▸ **Task item**
Would you retype all of these records exactly?

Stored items
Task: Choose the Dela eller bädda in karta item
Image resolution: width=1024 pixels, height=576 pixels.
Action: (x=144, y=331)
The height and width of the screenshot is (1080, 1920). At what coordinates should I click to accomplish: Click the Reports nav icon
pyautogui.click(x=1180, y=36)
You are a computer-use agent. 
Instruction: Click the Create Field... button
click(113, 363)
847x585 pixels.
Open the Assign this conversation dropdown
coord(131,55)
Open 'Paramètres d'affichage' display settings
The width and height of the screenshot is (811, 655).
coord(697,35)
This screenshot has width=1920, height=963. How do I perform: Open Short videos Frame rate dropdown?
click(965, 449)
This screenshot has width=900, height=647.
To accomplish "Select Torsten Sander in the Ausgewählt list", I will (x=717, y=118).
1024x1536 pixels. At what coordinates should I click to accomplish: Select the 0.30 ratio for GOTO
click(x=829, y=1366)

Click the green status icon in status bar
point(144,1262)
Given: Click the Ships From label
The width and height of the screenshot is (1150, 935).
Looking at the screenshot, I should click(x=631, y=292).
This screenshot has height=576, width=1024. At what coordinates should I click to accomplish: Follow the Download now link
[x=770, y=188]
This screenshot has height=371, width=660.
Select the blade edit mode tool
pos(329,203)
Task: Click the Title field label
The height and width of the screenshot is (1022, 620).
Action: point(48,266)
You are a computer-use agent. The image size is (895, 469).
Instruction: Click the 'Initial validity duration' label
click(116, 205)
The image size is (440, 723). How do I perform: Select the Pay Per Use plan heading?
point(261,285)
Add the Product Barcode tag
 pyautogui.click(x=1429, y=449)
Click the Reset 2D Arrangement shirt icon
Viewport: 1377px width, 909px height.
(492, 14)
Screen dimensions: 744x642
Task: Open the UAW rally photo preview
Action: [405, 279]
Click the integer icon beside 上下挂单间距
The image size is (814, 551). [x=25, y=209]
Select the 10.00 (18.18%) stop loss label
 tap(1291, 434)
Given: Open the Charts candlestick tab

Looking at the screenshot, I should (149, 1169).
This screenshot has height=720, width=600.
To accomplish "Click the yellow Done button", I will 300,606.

▸ **Answer**
Task: Choose the Dela eller bädda in karta item
Image resolution: width=1024 pixels, height=576 pixels.
Action: (x=144, y=331)
The height and width of the screenshot is (1080, 1920). At what coordinates should I click to accomplish: Click the Reports nav icon
pyautogui.click(x=1180, y=36)
You are a computer-use agent. 
Instruction: Click the Create Field... button
click(113, 363)
847x585 pixels.
Open the Assign this conversation dropdown
coord(131,55)
Open 'Paramètres d'affichage' display settings
The width and height of the screenshot is (811, 655).
coord(697,35)
This screenshot has width=1920, height=963. How do I perform: Open Short videos Frame rate dropdown?
click(965, 449)
This screenshot has width=900, height=647.
To accomplish "Select Torsten Sander in the Ausgewählt list", I will (x=717, y=118).
1024x1536 pixels. At what coordinates should I click to accomplish: Select the 0.30 ratio for GOTO
click(x=829, y=1366)

Click the green status icon in status bar
point(144,1262)
Given: Click the Ships From label
The width and height of the screenshot is (1150, 935).
Looking at the screenshot, I should click(x=631, y=292).
This screenshot has height=576, width=1024. At what coordinates should I click to accomplish: Follow the Download now link
[x=770, y=188]
This screenshot has height=371, width=660.
Select the blade edit mode tool
pos(329,203)
Task: Click the Title field label
The height and width of the screenshot is (1022, 620).
Action: point(48,266)
You are a computer-use agent. The image size is (895, 469).
Instruction: Click the 'Initial validity duration' label
click(116, 205)
The image size is (440, 723). How do I perform: Select the Pay Per Use plan heading?
point(261,285)
Add the Product Barcode tag
 pyautogui.click(x=1429, y=449)
Click the Reset 2D Arrangement shirt icon
Viewport: 1377px width, 909px height.
(492, 14)
Screen dimensions: 744x642
Task: Open the UAW rally photo preview
Action: [405, 279]
Click the integer icon beside 上下挂单间距
The image size is (814, 551). [x=25, y=209]
Select the 10.00 (18.18%) stop loss label
 tap(1291, 434)
Given: Open the Charts candlestick tab

Looking at the screenshot, I should (149, 1169).
This screenshot has height=720, width=600.
To accomplish "Click the yellow Done button", I will 300,606.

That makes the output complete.